- **YOUR GOAL**:
Check every line below, and copy those that include "second".

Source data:
^^^^^^^^

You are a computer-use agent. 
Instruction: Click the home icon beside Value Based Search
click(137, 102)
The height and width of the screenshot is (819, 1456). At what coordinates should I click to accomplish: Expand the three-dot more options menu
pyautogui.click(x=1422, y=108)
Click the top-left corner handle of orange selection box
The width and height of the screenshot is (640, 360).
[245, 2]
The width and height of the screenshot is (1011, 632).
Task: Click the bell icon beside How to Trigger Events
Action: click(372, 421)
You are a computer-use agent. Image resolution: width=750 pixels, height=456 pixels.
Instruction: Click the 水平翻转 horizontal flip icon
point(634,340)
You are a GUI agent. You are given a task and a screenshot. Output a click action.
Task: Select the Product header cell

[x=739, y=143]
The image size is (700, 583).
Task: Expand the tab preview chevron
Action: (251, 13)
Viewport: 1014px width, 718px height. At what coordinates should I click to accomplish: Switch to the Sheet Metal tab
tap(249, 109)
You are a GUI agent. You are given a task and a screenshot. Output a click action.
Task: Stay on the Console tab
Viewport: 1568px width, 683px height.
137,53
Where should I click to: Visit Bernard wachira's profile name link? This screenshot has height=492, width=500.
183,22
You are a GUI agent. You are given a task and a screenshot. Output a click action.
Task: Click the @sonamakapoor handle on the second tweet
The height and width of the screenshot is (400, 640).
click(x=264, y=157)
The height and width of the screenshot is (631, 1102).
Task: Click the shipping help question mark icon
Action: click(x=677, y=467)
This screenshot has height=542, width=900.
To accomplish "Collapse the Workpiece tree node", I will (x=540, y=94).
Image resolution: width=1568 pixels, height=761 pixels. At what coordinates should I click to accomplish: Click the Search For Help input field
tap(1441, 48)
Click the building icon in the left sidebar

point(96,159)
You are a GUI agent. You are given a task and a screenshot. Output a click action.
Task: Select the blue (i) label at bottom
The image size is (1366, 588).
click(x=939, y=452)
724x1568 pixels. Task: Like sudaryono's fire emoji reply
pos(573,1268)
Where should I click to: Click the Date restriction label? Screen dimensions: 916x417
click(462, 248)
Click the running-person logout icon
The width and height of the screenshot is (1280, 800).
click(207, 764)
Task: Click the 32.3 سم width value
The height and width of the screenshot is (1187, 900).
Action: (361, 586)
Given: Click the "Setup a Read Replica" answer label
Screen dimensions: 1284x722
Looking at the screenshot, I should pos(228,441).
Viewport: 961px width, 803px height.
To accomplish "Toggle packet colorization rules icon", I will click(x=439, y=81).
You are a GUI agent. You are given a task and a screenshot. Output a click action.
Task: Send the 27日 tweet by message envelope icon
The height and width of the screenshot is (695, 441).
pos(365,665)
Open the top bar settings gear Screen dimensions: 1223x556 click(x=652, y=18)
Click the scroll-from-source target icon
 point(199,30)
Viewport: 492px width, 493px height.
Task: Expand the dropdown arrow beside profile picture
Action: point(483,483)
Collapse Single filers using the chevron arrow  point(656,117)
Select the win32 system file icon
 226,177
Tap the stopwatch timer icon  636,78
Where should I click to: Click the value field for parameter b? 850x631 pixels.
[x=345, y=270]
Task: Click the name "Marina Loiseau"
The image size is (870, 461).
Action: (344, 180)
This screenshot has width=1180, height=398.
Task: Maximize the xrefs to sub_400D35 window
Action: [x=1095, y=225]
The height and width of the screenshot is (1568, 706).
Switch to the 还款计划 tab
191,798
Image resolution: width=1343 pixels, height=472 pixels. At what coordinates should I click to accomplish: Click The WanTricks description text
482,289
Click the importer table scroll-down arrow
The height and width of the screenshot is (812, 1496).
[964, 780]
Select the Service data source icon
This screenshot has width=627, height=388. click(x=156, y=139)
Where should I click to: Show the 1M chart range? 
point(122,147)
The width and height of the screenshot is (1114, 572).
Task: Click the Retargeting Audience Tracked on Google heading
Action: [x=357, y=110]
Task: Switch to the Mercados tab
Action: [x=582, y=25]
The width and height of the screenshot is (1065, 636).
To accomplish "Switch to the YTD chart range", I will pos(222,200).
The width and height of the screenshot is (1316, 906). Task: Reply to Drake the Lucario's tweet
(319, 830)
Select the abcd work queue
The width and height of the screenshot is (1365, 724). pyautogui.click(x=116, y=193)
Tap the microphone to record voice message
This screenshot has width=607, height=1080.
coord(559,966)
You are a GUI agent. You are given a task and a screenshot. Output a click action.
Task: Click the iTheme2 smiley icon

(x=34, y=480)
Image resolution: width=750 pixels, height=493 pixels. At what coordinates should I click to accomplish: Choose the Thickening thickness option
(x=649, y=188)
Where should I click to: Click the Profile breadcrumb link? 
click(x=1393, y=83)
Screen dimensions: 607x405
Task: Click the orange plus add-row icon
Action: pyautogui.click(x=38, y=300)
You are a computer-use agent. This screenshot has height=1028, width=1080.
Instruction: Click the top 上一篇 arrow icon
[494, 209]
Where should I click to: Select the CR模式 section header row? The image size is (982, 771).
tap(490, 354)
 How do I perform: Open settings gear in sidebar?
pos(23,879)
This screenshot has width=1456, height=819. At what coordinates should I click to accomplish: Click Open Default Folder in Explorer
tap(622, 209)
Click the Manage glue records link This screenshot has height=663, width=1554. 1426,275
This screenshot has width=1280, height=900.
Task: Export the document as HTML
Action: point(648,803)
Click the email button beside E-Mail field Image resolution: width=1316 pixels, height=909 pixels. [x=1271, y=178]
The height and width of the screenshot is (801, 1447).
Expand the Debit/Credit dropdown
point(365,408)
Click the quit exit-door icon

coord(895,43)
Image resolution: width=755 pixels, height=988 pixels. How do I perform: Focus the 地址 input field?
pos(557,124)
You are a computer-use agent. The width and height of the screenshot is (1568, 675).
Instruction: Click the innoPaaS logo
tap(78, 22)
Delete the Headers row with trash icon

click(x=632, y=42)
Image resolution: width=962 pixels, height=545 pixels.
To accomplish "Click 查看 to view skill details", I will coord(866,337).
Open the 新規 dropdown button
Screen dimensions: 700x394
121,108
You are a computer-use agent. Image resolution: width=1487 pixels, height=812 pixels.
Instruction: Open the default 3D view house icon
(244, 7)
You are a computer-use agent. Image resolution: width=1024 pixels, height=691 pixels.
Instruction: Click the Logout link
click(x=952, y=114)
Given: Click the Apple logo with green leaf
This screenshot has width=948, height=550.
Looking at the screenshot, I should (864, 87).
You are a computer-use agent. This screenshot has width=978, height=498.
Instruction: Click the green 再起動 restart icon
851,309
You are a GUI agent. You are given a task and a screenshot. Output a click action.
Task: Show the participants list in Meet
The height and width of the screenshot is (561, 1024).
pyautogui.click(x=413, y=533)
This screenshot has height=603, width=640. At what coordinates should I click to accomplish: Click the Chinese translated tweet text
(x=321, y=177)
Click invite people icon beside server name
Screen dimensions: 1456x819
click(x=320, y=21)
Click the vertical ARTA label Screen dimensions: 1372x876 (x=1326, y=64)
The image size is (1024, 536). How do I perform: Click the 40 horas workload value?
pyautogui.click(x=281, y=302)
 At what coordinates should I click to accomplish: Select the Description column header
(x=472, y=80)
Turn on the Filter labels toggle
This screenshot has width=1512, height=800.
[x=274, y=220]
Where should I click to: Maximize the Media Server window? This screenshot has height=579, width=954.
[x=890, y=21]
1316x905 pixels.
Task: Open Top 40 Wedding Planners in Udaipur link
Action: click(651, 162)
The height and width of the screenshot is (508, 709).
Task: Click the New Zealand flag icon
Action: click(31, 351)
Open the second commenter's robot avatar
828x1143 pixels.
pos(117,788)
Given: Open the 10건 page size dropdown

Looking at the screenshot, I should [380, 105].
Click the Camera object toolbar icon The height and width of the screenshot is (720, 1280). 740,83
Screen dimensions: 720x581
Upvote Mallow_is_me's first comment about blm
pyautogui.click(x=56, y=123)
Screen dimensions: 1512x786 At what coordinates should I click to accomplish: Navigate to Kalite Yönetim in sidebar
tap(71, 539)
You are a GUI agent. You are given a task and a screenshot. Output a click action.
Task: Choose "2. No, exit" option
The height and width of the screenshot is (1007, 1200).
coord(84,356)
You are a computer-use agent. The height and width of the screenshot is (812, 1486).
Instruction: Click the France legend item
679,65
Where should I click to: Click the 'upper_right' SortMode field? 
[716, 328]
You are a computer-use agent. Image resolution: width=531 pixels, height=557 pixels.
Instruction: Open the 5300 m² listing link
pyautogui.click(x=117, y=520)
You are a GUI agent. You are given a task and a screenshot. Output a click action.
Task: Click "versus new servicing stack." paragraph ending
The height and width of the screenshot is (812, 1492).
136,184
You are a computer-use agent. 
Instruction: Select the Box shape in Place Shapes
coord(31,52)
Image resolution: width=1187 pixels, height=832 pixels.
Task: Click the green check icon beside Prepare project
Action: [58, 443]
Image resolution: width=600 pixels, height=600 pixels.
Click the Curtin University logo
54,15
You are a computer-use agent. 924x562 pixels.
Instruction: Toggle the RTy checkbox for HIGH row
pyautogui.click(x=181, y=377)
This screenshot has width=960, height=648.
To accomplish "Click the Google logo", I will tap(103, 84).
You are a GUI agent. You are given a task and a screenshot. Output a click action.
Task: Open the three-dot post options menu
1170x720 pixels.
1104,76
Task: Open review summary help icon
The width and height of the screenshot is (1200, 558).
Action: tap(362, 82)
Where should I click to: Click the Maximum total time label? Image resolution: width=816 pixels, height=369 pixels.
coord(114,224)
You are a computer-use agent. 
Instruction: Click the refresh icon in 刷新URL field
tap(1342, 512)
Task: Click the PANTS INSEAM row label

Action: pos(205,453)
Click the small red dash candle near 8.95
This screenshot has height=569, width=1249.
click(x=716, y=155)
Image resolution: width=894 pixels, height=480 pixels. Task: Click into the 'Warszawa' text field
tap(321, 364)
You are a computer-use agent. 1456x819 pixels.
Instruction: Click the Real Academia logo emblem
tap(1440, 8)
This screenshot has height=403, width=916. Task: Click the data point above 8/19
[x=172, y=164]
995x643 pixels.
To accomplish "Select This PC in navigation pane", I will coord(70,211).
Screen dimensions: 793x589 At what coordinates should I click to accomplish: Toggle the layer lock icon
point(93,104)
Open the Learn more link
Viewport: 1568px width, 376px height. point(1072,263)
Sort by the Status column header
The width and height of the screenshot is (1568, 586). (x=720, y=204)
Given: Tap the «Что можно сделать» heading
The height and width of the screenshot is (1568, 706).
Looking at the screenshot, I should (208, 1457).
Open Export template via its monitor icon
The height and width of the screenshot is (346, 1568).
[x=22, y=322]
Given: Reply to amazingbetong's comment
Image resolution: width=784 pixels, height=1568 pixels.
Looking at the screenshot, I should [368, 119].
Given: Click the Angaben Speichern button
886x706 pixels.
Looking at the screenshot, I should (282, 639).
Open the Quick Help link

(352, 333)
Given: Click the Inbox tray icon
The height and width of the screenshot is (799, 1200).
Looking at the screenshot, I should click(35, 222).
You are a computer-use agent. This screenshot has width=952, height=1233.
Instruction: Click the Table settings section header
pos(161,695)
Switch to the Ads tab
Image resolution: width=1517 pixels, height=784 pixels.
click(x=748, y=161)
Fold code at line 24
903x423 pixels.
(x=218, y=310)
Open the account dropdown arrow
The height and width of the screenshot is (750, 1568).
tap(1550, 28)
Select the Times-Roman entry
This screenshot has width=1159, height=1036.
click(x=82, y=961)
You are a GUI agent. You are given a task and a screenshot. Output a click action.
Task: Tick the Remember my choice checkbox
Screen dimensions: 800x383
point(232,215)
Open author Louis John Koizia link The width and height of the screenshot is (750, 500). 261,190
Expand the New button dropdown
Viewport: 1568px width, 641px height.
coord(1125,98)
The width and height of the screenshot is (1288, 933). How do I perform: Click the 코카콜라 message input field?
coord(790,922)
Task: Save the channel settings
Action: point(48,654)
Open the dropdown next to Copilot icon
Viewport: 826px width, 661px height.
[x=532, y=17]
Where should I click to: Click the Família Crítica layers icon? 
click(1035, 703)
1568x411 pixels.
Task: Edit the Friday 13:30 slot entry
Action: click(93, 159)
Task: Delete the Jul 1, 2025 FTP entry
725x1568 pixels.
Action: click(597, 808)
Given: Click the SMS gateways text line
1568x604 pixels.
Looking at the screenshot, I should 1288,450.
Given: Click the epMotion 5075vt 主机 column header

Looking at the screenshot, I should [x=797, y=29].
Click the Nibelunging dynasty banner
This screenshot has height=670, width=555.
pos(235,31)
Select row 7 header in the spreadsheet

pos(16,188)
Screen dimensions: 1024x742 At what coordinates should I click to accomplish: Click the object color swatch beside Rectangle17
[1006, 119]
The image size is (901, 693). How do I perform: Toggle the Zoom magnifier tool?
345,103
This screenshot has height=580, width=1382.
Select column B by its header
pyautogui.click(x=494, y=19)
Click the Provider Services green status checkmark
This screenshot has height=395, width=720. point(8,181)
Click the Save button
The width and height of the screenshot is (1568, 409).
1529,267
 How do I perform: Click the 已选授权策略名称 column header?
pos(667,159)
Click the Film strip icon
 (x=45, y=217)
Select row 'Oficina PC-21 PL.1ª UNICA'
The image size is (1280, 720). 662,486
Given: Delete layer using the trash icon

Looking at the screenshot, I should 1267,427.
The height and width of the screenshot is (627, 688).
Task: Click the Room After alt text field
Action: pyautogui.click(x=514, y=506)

^^^^^^^^

- **RESULT**:
Task: Click the @sonamakapoor handle on the second tweet
Open the second commenter's robot avatar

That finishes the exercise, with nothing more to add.